_Travaux_:
A) Indiquez, d'après le texte sur la condamnation d'Anneessens, si chacune des affirmations suivantes est conforme (oui ou non), en citant mot pour mot le passage décisif : (i) le greffier Schouten lut la sentence ; (ii) Anneessens accepta de signer sa sentence ; (iii) c'est le fiscal Charliers qui lui enjoignit de se taire.
B) Présentez sous forme de liste numérotée, sans les lignes vides, les lignes des enregistrements comprises entre celle qui contient « Click the line left of 'or' » et celle qui contient « Action: point(797,465) », bornes incluses. Omettez les images dans la réponse.

_Texte à lire_:
++++

À la chancellerie, qui se rouvrait pour la première fois depuis les pillages, les condamnés furent conduits devant le conseil de Brabant. Après que le greffier Schouten eut lu sa sentence, Anneessens le pria de recommencer sa lecture ; puis, prenant la parole avec une présence d’esprit et une fermeté qui frappèrent ses juges, il rétorqua successivement les principaux faits qui lui étaient imputés. Comme il rappelait avec véhémence au chancelier qu’il avait exposé sa vie et sa fortune pour sauver l’hôtel de ce magistrat de la fureur du peuple, un des conseillers lui enjoignit de se taire : « Vous avez le droit de me juger, répartit-il, mais un jour vous comparaîtrez avec moi au tribunal céleste, et nous verrons alors si vous m’avez légalement condamné. » Et, comme le fiscal Charliers lui rappelait qu’il était devant ses juges : « Monsieur le fiscal, s’écria-t-il en montrant le crucifix, voilà l’image de mon juge et de tous les juges de la terre ! Seigneur, dit-il ensuite en levant les yeux au ciel, pardonnez-moi comme je leur pardonne, c’est tout ce que je puis dire. » On voulut en vain lui faire signer sa sentence, il répondit par un refus énergique et partit avec le même calme qu’il avait toujours montré.

++++

_Données de travail_:
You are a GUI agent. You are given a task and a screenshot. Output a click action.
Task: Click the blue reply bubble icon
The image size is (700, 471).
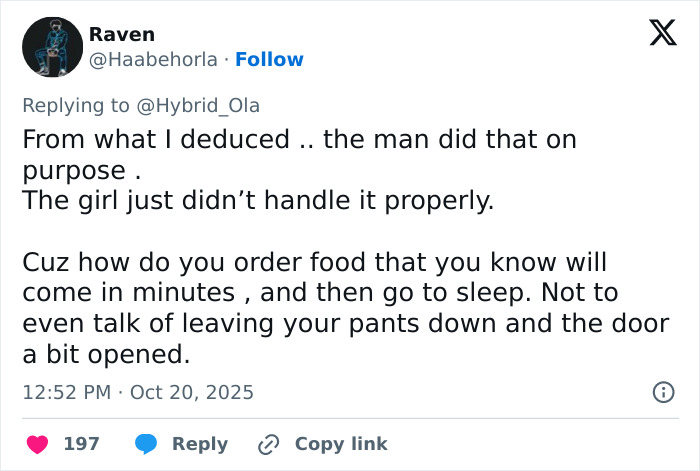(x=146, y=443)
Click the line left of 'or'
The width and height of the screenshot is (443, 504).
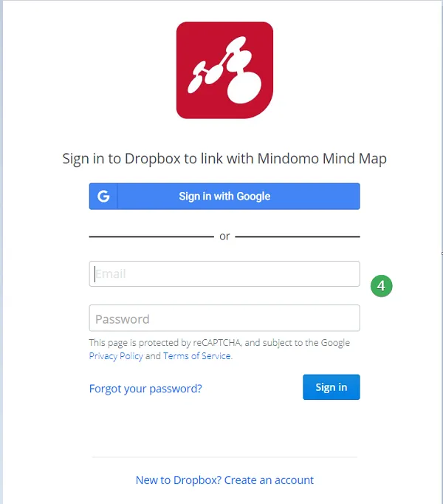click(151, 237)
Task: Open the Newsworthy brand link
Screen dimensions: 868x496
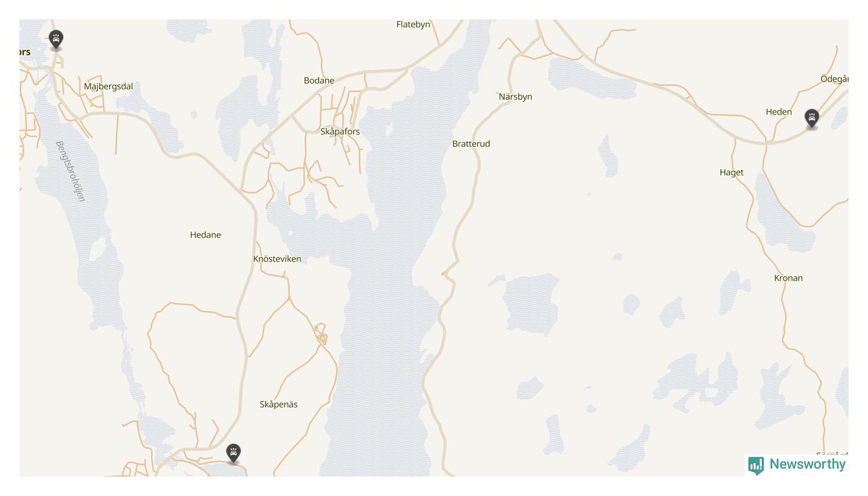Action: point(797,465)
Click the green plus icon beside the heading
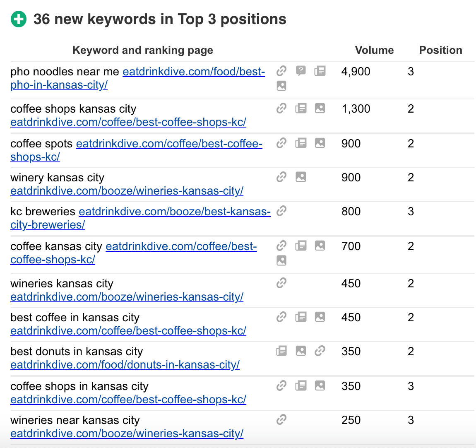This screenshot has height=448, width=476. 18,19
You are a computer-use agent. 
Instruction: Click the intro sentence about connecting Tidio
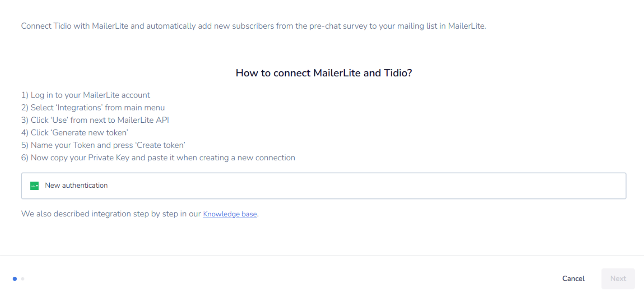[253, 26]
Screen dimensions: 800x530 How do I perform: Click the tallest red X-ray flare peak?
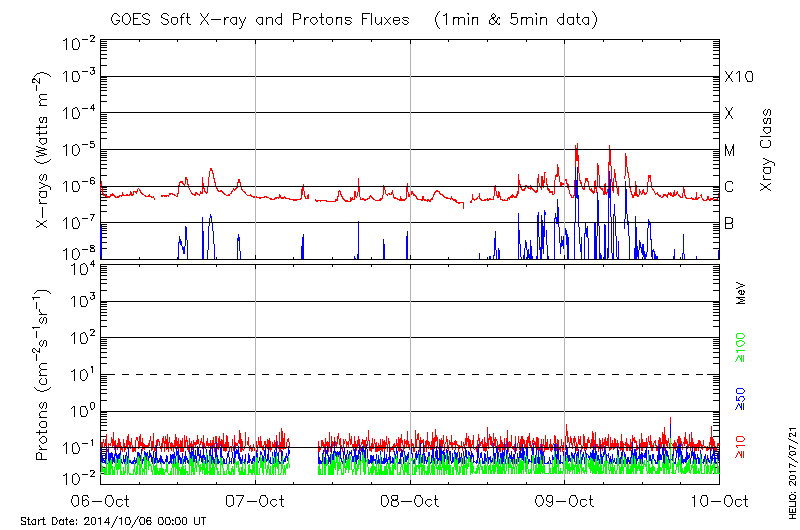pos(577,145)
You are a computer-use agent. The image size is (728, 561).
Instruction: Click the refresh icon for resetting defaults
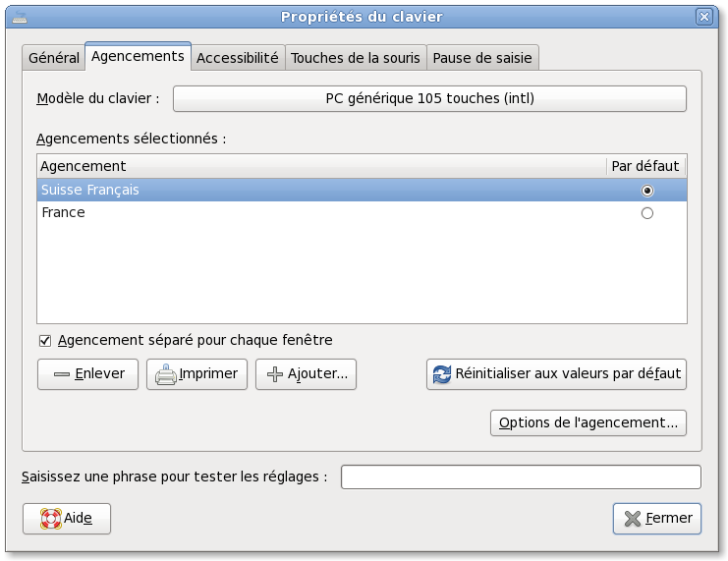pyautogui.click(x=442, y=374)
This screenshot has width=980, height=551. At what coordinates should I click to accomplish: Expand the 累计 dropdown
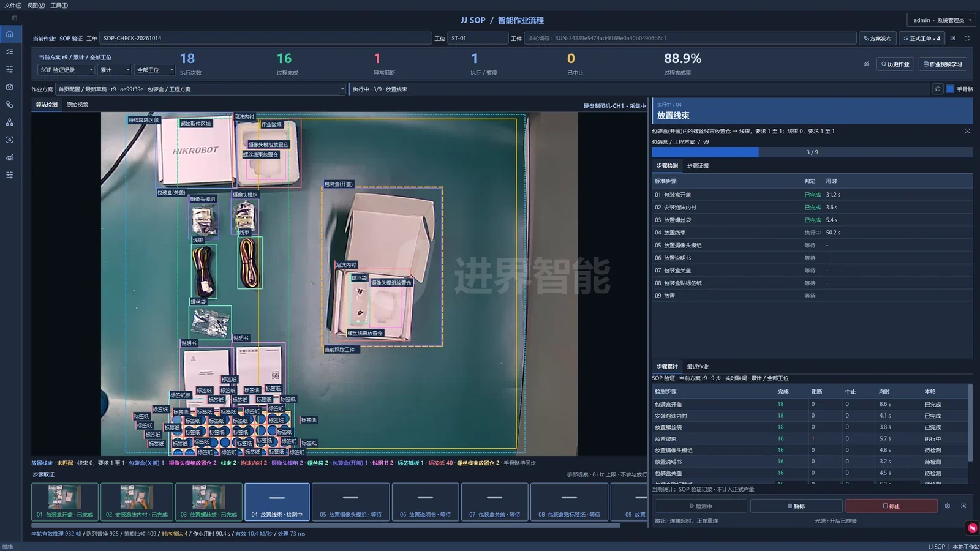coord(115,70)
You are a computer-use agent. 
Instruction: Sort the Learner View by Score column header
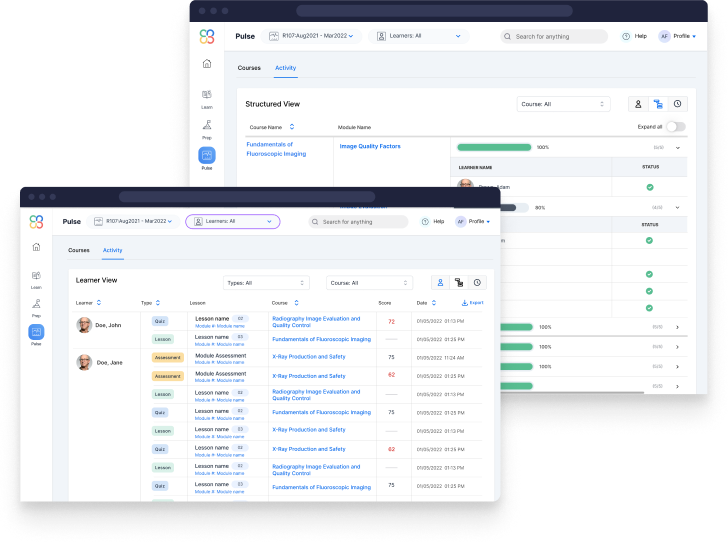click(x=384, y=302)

++++

_Résultats_:
A)
(i) Oui : « Après que le greffier Schouten eut lu sa sentence »
(ii) Non : « On voulut en vain lui faire signer sa sentence, il répondit par un refus énergique »
(iii) Non : « un des conseillers lui enjoignit de se taire »

B)
1. Click the line left of 'or'
2. The width and height of the screenshot is (443, 504).
3. click(151, 237)
4. Task: Open the Newsworthy brand link
5. Screen dimensions: 868x496
6. Action: point(797,465)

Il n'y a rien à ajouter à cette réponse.